Black is glory
The black revolt began in the 1960s in the United States under the leadership of figures like Martin Luther King and Malcolm X is already bearing fruit with the accession to power of the first African-American president of the country's history. If we felt strongly about the role of politicians in that occasion, the musical face of this revolution is also essential. Back on the free jazz and blaxploitation, unknown on this side of the ocean.
James Brown (1933-2006), Isaac Hayes (1942-2008), Nina Simone (1933-2003), three key figures of the claim of equality sought by African-Americans have unfortunately not able to attend the arrival the power of Barack Obama to the presidency of the United States. This is theopportunity to return to the power of these black musicians on the conscience of the arrival of a black power in the early 1960s, about the characteristics of their music, and its real role (soundtrack a revolt or detonator).
To understand the musical aspect of black power, we must turn to a wrong kind beloved and often misunderstood: the free jazz. By focusing on the genesis of this branch of the heirs of the libertarian blues, we understand the process of thinking Afro-Americans at the time. This is the thesis of one of the few books in French on the subject, 'Free Jazz Black Power' Philippe Carles and Jean-Louis Comolli. Unlike the conventional wisdom that declares that "music soothes morals", the book argues that there is no music or antisocial apolitical. Want to impose, as in our time, a unified music, a music store, a "universal music that form the body to listen indifferent" is a political act far from neutral. The free jazz advocates and defends the opposite of this ideology. As Archie Shepp: "It is not possible to skip three children and a church is left without something in your cultural experience." Far from being a reflection of the struggles of blacks in the United States, free is the end, the symbolic event. Diverse music, diverse, varied in excess, it is now difficult to define. Its main representatives are called Archie Shepp, Ornette Coleman, Albert Ayler, Don Cherry. They are often accused of "not knowing play" to do "anything" to create the "brothel" ... and they do it on purpose!

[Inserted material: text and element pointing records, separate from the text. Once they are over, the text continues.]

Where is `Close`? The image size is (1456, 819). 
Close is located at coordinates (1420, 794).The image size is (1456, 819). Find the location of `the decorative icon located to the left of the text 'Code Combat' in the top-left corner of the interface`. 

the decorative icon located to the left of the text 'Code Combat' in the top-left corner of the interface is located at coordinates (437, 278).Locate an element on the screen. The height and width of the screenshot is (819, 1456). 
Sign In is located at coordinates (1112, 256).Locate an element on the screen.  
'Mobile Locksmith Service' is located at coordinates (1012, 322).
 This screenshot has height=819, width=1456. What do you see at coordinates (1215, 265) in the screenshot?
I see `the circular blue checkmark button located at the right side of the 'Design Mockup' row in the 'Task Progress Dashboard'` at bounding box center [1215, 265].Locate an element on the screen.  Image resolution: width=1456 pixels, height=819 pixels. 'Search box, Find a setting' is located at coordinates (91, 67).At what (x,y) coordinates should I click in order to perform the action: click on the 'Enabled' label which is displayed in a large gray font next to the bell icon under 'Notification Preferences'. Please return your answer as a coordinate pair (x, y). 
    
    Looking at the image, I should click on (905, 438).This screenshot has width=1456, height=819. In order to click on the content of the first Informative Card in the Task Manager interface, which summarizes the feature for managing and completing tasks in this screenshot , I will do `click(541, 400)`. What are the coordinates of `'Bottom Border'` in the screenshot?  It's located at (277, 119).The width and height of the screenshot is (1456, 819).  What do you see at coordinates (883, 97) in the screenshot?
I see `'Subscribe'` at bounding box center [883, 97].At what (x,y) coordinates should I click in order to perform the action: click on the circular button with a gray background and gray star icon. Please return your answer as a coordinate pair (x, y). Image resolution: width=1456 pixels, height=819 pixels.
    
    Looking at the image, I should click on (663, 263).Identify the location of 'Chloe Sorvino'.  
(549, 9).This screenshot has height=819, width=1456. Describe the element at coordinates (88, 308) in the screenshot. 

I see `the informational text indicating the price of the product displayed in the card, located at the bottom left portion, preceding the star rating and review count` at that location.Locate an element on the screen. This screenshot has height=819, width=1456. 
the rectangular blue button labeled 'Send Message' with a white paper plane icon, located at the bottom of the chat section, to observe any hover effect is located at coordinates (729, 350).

The chaos (apparent) of free jazz is presented as a response from the white slave master. African-American music par excellence-down blues, jazz was "recovered" by whites after the war. At the forefront of jazz cool-1950s there are only white stars (with the notable exception of Miles Davis): Chet Baker, Lee Konitz, Dave Brubeck, Gerry Mulligan and Stan Getz. The free jazz therefore achieve Symbolically the hope of many black politicians: the return to Africa. How it manifests itself on? By a rule of biking on the melody: the jazzmen multiplient different rhythms at the same time, while playing dissonance. The pillars of the free jazz do not play more than one, but several instruments, sometimes simultaneously, and seek to give the taste of a variety of folk instruments and traditional African, but also India 's Asia, South America ... The music is pure spirit, but leaves the body speak: there are the recordings of jazz free grunts, screams, onomatopoeia ... Bref tensions and injuries suffered by blacks reappear in their music: the black power seen by the free jazz, it is the instrumental will symbolize the violence experienced by blacks. And if the whites do not understand, so much the better: for advocates of free jazz the most extreme , whites can never understand their pain legacy of slavery.